» **Fragmento del documento**
Excepto la tarefa, el resto de los trabajos no agrícolas se consiguen a partir de la circulación de información entre vecinos y parientes. Luis (35 años, Los Helechos) sostiene:
Yo tengo muchos conocidos, me vienen a buscar, siempre vienen a preguntarme. Pero también a veces viene alguien y me dice, “Necesito cinco personas, ¿a quién me recomendás?”. Y yo le digo: “Andá a la casa de fulano”. “Necesito arreglar una pared”, “Fulano sabe de esto”.
También las redes parentales y vecinales se activan frente a las tensiones entre el trabajo productivo y reproductivo de las mujeres cosecheras. Emilia (27 años, Villa Bonita) es tarefera, nieta e hija de tareferos, jefa de familia. Tiene seis hijos y relata cómo entre las vecinas comparten el trabajo de cuidados y tareas domésticas:
(…) a mi vecina a veces le paso plata para que me cuide a los nenes y otras veces no (…). Es mi amiga, a veces no me cobra nada, me dice “Tráelos, traé la carne, las cosas para cocinar y listo, yo te cuido” (…). Cuando llega el fin de semana yo lavo la ropa, todas las cosas, después yo la ayudo a ella (refiriéndose a la vecina), lavo la ropa de ella con la mía.
Con relación a los bolsones de alimentos, es frecuente que algunos pobladores deban trasladarse a la ciudad de Posadas (capital de la provincia de Misiones) para acceder a ellos y luego hacerse cargo de su distribución en los barrios. El traslado a la capital también se vincula con trámites administrativos para acceder a otros beneficios, como el mencionado Programa Intercosecha. Los costos de estos traslados quedan a cargo de los trabajadores, quienes no siempre pueden afrontarlos, lo que se traduce, en algunos casos, en la imposibilidad de acceder a los beneficios.

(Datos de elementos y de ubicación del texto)
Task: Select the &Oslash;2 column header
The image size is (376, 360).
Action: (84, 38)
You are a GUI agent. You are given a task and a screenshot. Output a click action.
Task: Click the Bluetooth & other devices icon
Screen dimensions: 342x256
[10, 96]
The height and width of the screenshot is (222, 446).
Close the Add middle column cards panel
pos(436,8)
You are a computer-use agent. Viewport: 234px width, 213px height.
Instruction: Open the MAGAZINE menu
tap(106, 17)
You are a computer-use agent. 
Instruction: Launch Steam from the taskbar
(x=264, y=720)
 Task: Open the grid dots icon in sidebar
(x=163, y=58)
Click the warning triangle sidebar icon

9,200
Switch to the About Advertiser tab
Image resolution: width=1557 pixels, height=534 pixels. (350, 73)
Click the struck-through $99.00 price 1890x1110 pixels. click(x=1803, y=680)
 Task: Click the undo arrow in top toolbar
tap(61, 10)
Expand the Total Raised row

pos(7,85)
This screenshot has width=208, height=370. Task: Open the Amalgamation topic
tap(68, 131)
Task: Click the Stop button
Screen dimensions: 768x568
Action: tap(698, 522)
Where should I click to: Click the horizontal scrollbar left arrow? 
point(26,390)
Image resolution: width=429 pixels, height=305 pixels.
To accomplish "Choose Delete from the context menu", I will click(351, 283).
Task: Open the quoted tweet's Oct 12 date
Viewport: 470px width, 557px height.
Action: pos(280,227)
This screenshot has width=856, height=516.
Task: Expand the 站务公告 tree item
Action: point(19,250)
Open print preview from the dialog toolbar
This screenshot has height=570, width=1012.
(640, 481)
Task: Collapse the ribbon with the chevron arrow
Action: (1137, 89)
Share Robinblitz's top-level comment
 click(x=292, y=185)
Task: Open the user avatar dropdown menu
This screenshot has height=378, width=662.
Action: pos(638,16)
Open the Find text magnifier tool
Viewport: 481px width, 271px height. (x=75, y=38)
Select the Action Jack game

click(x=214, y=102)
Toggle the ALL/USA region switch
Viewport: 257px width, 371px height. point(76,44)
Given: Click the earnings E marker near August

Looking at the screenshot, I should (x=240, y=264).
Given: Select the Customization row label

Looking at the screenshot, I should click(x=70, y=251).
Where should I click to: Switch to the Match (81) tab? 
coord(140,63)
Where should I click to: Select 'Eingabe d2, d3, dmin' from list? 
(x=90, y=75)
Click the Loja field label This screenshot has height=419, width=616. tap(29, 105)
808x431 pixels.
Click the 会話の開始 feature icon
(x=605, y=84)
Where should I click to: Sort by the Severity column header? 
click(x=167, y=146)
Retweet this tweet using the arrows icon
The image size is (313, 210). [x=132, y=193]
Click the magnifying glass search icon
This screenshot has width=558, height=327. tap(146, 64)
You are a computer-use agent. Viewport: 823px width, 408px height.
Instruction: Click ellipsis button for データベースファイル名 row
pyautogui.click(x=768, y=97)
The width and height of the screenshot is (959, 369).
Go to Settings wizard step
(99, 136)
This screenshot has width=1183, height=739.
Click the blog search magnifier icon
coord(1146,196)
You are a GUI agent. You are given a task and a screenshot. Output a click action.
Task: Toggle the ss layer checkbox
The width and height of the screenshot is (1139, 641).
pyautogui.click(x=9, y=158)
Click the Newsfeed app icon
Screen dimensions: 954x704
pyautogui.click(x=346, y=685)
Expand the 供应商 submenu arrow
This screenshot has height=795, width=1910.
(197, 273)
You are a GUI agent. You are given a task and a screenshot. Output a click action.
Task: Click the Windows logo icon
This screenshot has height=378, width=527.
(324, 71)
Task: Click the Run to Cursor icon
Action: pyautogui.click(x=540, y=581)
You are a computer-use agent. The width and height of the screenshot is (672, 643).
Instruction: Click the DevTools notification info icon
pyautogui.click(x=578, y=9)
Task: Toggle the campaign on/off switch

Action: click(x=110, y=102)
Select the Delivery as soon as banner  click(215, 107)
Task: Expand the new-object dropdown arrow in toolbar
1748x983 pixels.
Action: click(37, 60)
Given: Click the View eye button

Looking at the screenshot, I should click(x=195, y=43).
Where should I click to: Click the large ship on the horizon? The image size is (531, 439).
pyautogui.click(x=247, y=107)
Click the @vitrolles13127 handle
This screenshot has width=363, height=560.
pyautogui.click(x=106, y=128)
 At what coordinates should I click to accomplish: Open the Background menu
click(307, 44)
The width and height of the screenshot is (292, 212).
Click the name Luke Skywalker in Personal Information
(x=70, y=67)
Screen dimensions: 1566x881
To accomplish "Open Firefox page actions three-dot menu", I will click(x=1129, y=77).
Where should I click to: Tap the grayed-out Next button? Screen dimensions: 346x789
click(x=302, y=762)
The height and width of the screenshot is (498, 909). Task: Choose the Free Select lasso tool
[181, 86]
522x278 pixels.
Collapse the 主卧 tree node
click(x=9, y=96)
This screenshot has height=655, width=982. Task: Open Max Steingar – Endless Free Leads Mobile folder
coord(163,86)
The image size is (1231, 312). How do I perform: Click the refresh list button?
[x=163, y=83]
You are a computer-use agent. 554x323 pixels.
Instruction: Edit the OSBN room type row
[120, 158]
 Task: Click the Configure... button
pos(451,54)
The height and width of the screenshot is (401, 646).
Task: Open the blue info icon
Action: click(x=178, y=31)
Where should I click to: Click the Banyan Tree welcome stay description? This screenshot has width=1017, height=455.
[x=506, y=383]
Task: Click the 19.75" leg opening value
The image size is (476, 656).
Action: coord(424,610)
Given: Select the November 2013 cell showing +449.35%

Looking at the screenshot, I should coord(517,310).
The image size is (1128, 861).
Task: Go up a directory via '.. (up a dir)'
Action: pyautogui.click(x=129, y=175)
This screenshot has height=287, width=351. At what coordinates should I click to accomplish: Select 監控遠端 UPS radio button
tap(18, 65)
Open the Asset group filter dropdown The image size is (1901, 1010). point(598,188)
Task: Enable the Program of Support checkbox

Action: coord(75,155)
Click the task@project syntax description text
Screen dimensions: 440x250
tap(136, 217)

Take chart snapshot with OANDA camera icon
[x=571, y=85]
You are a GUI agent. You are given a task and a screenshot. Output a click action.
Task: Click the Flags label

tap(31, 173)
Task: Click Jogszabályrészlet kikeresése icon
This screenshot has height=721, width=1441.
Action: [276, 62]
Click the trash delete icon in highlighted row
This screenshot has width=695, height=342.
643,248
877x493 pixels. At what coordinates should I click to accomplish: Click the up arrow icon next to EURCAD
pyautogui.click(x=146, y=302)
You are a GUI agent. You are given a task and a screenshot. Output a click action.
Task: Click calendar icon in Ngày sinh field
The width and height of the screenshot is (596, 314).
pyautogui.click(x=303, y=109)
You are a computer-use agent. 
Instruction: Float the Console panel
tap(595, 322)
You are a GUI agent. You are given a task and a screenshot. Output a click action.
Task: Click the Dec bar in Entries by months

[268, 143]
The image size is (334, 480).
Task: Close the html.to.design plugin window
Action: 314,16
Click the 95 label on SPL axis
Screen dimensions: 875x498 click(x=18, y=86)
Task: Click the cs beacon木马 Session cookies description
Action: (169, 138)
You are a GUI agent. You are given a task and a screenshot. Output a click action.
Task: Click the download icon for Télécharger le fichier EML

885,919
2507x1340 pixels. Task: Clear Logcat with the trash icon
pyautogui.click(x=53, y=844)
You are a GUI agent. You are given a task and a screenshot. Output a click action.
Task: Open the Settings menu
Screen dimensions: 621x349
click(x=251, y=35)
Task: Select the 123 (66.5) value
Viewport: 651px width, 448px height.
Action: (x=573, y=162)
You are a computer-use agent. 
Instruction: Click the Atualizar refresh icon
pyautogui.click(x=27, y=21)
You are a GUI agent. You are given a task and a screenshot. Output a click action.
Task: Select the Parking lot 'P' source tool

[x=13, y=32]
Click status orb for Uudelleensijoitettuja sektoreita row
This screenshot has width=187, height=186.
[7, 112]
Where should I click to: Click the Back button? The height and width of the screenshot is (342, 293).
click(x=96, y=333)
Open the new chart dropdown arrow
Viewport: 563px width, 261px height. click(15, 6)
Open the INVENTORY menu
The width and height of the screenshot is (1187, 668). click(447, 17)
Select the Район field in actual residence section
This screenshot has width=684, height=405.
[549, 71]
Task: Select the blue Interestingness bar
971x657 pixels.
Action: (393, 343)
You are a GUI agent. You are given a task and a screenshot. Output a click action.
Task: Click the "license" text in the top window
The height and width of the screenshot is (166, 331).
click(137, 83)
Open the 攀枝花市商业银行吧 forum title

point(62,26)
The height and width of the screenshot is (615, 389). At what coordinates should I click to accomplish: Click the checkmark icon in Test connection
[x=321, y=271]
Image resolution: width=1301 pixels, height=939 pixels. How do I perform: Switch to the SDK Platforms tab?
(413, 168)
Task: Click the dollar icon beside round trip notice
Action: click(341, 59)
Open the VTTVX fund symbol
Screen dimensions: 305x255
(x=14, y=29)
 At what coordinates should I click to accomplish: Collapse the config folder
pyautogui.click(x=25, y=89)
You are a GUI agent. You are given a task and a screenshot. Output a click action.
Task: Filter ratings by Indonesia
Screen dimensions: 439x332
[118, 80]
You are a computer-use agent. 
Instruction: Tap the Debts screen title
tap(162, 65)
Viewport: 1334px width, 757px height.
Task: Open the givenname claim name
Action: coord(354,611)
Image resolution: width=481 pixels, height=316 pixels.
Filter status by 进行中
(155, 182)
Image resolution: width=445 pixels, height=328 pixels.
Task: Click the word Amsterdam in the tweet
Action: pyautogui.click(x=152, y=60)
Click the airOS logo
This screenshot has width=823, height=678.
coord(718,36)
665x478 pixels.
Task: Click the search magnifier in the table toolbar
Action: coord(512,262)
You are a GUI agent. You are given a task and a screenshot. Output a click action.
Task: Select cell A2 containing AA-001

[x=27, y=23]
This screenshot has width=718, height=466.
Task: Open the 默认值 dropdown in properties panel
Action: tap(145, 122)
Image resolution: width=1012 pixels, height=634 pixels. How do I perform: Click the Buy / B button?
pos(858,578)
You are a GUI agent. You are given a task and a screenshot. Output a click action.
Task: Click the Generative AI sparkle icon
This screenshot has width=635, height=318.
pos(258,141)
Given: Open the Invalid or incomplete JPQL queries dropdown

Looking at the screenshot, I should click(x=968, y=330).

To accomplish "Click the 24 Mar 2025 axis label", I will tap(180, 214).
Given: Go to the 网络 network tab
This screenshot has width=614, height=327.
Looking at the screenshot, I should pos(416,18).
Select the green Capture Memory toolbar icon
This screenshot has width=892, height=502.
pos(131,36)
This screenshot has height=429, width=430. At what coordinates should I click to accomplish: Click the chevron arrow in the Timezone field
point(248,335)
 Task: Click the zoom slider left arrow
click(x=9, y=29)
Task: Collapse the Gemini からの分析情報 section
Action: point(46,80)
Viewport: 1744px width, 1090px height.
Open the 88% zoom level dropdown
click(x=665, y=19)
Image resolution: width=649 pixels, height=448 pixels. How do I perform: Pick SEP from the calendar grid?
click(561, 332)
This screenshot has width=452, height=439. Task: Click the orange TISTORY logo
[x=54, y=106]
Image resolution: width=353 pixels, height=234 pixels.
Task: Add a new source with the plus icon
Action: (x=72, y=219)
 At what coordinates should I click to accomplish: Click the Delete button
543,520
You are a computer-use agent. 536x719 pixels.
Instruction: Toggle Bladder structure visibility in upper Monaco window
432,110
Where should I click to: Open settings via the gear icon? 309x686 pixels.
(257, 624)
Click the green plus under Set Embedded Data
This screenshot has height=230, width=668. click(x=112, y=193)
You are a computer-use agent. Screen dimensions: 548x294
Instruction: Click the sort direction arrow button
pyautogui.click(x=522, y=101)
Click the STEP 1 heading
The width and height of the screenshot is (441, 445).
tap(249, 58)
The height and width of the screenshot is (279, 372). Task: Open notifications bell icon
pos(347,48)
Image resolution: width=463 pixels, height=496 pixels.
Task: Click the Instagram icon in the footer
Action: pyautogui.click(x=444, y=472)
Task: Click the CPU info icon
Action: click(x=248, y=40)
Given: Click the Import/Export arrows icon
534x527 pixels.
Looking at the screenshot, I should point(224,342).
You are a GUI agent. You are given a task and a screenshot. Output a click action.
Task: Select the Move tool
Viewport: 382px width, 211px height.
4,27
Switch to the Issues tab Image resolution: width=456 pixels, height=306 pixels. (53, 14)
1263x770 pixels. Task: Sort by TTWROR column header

» **Qué se pide**
(a) Repite textualmente el pasaje del fragmento sobre los tareferos que va desde "También las redes" hasta "con la mía.", ambos incluidos.
(b) Prosigue con el fragmento sobre los tareferos a partir del punto en que termina.

» **Respuestas esperadas**
(a)
También las redes parentales y vecinales se activan frente a las tensiones entre el trabajo productivo y reproductivo de las mujeres cosecheras. Emilia (27 años, Villa Bonita) es tarefera, nieta e hija de tareferos, jefa de familia. Tiene seis hijos y relata cómo entre las vecinas comparten el trabajo de cuidados y tareas domésticas:
(…) a mi vecina a veces le paso plata para que me cuide a los nenes y otras veces no (…). Es mi amiga, a veces no me cobra nada, me dice “Tráelos, traé la carne, las cosas para cocinar y listo, yo te cuido” (…). Cuando llega el fin de semana yo lavo la ropa, todas las cosas, después yo la ayudo a ella (refiriéndose a la vecina), lavo la ropa de ella con la mía.

(b)
La incompatibilidad entre la percepción de políticas sociales y el registro laboral lleva a que sean las mujeres las más afectadas, al ser titulares de algunos de los beneficios; por ejemplo, resulta incompatible percibir la AUH durante aquellos meses en los que están registradas y, en el proceso para volver a percibirla, pueden pasar varios meses sin recibir ningún ingreso.
De este modo, algunas mujeres “deciden” trabajar en negro para no perder la regularidad del ingreso vía política social, obligadas de este modo a renunciar a derechos elementales como la jubilación y la cobertura de salud. Esta situación lleva incluso a que algunas perciban el registro laboral como algo problemático. Tal es el caso de Elsa (48 años, Los Helechos), que expresa: “y antes era más fácil poder trabajar para las mujeres, porque no te exigían estar fichada (se refiere al registro laboral)… Si ficho me cortan mi pensión”.
Conclusiones
La relocalización en barrios urbanos por parte de trabajadores y familias rurales remite a un proceso de construcción de una nueva territorialidad, en la cual el trabajo comparte su función organizadora de esos espacios junto a otras prácticas vinculadas más bien a procesos de reproducción social en un sentido amplio.
En principio, la restructuración productiva en la actividad yerbatera, que tiende a profundizar las condiciones de temporalidad del empleo agrario y a privilegiar la tercerización como forma de contratación casi exclusiva de trabajadores, se da en un contexto de disminución general de los requerimientos de trabajo, concentrándolos aún más en momentos puntuales del ciclo productivo y generando con ello excedentes de población rural activa. Mientras que para la agroindustria yerbatera, los productores y los contratistas los barrios de trabajadores se constituyen en reservorio de mano de obra barata siempre disponible, para los trabajadores y trabajadoras y sus familias constituyen un tejido de relaciones sociales que posibilitan la reproducción social cotidiana simbólica y material.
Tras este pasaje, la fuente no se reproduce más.